[Data entries]
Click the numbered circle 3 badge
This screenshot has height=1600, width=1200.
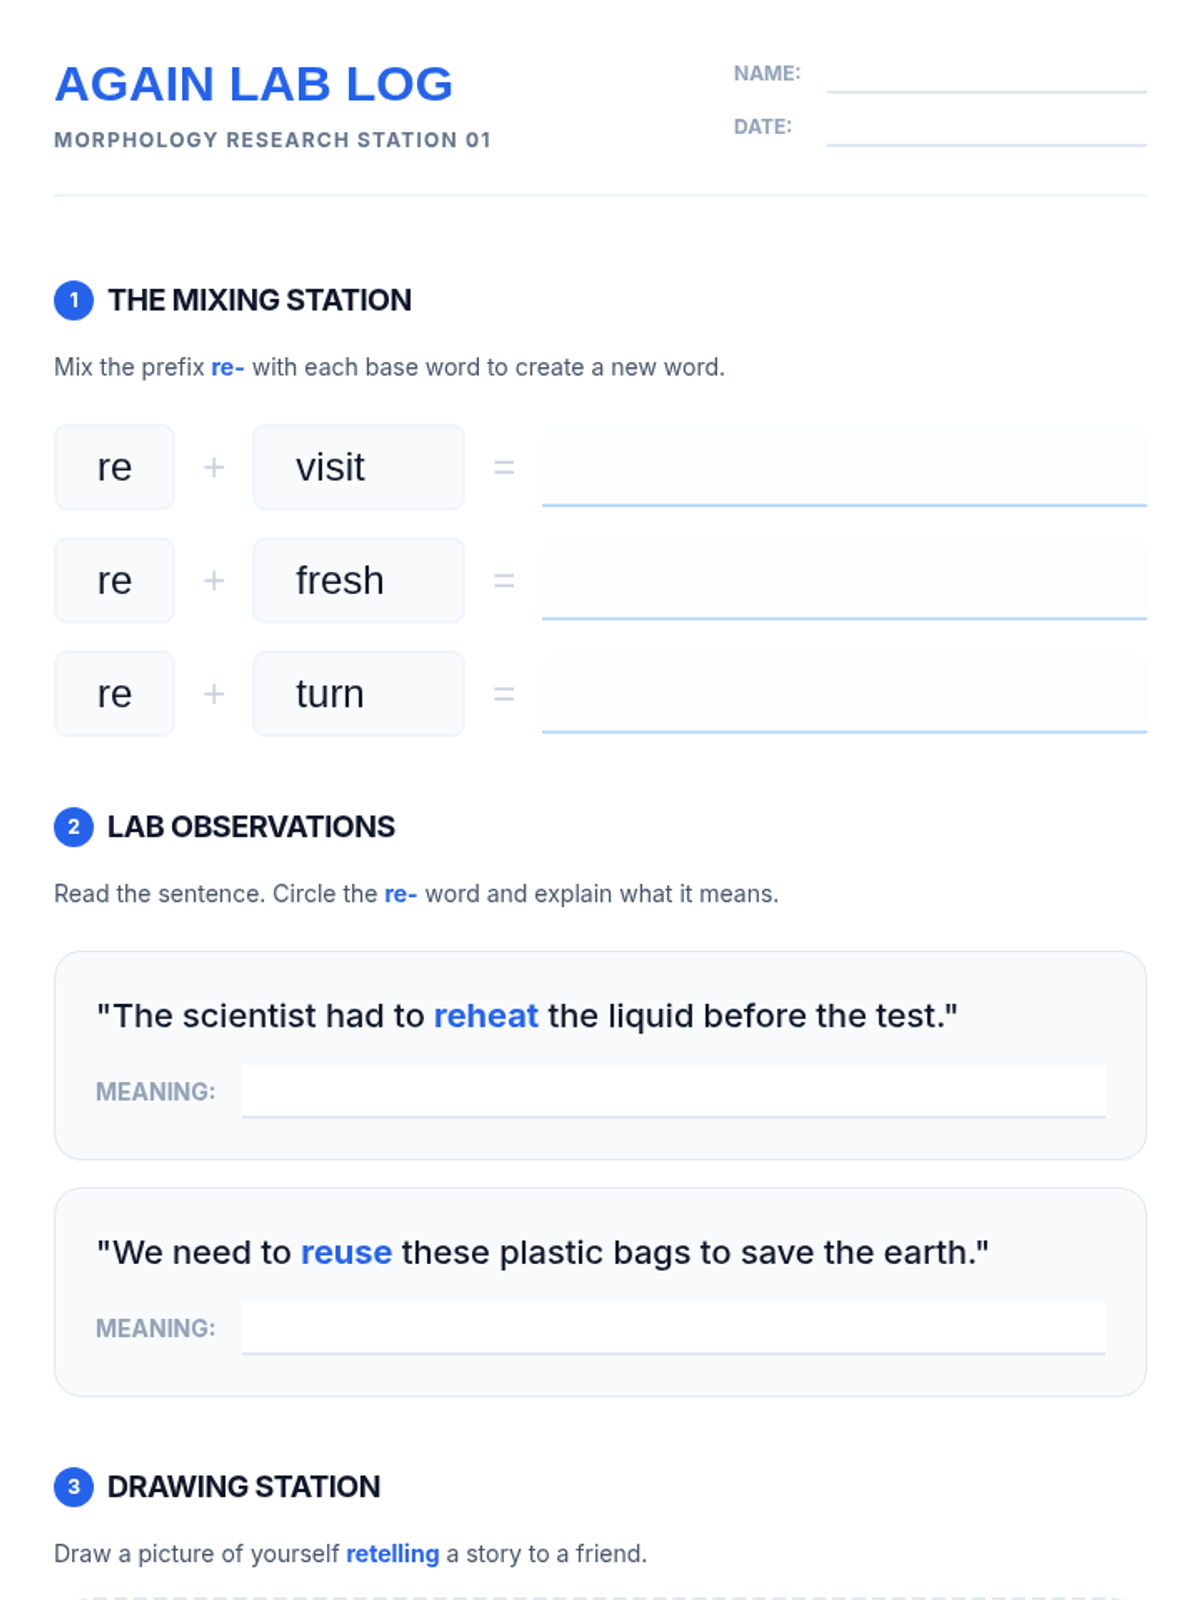point(73,1487)
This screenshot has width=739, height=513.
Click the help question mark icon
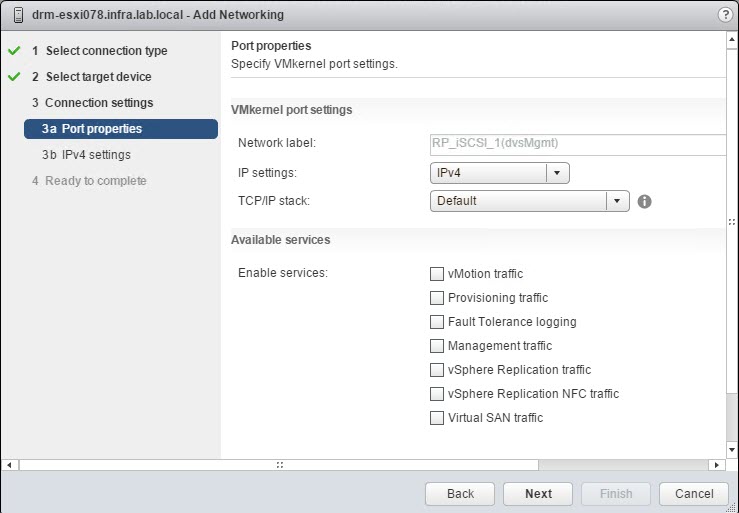tap(724, 15)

▸ Work order: Each line above gets copied exactly; leave the pictures out.

▸ Solution:
Click the numbered circle 3 badge
This screenshot has height=1600, width=1200.
point(73,1487)
This screenshot has width=739, height=513.
Click the help question mark icon
tap(724, 15)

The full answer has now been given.